Research can be quite an isolated activity to begin with, let alone under the current conditions. Even before ‘rona reached our shores, researchers have told me they don’t get many opportunities to just sit and chat with someone, shoot the breeze if you like, about their career, especially long-term research plans.

If you have responsibility for other researchers, for example being their performance supervisor or head of department, take the time to reach out and have a meaningful (and by that I mean more than a cursory 10 minute catch up about the perils of teaching via videoconference) discussion.
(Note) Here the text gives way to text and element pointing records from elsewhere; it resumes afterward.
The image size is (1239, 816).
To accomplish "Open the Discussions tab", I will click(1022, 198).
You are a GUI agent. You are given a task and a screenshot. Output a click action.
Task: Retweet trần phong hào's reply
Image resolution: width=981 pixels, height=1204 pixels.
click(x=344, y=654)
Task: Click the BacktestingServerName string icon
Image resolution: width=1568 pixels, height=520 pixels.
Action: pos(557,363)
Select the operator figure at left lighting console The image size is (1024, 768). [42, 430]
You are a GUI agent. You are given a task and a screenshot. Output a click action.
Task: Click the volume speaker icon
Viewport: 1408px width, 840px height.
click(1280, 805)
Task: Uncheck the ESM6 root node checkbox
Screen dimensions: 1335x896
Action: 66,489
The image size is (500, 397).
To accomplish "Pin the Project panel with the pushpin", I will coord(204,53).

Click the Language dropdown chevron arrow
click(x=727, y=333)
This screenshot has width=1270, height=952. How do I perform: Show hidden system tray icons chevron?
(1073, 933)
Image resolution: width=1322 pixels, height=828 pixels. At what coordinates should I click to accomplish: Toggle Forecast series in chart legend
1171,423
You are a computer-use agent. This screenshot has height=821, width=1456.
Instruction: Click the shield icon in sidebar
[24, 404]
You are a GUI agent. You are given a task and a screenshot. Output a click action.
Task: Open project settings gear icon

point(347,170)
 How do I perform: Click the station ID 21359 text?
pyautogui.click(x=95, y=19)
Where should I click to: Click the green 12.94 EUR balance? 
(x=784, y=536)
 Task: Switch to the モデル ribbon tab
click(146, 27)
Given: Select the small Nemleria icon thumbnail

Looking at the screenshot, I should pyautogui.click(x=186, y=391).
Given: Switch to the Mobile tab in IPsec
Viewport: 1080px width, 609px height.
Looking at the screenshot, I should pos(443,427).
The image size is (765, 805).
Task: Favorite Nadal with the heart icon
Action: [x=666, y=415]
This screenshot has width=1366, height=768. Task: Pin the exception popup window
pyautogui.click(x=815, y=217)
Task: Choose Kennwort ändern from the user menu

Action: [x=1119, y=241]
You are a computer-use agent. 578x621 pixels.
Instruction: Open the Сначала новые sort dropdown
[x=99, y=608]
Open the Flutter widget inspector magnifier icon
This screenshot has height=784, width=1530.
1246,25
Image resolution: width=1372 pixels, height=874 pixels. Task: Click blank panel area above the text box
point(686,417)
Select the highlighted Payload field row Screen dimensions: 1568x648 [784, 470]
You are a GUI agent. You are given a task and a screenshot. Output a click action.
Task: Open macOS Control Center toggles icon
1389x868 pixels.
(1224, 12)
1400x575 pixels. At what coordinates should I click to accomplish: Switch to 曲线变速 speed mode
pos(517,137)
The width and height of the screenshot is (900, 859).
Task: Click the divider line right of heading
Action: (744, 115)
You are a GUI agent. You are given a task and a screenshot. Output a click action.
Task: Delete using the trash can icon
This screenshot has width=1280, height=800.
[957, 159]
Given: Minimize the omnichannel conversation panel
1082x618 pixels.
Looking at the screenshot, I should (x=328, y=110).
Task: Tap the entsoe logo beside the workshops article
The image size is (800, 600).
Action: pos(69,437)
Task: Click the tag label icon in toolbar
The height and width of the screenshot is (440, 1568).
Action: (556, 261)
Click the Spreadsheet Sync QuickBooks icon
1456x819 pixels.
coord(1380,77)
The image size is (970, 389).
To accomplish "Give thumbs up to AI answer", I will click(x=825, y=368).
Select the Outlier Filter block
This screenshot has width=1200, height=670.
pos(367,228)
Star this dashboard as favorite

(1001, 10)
Now is a great time to settle in with a cuppa, switch on a funny Zoom background and spend some time just chatting.

My tips on how to get the most out of these conversations include:


  • Try not to be too quick to fill the silence in the conversation, sometimes not jumping to the solution yourself enables the other person to find the answer or idea on their own.

  • Use ‘you could…’ more than ‘you should…’ (people are feeling overwhelmed and this subtle language difference can be important).

  • Encourage new ways of communicating their existing research to audiences they haven’t reached yet (I’m sure the editors of The Conversation are desperate for topics other than ‘rona).

  • Gently identify action-oriented thinking and summarise briefly at the end (I take endless notes because my memory is sometimes reminiscent of Dory’s in…what’s that movie with clown-fish?).

  • Help them to manage their action list with a healthy dose of realism. If they’ve come up with ten things, see if they can tell you which two or three could be prioritised and are most achievable.

  • Be willing to show your human side too. Talk about how the current situation has challenged you and what you’re thinking about doing to help your own activities move forward.

Above all, reassure your researchers that everything they are doing is enough.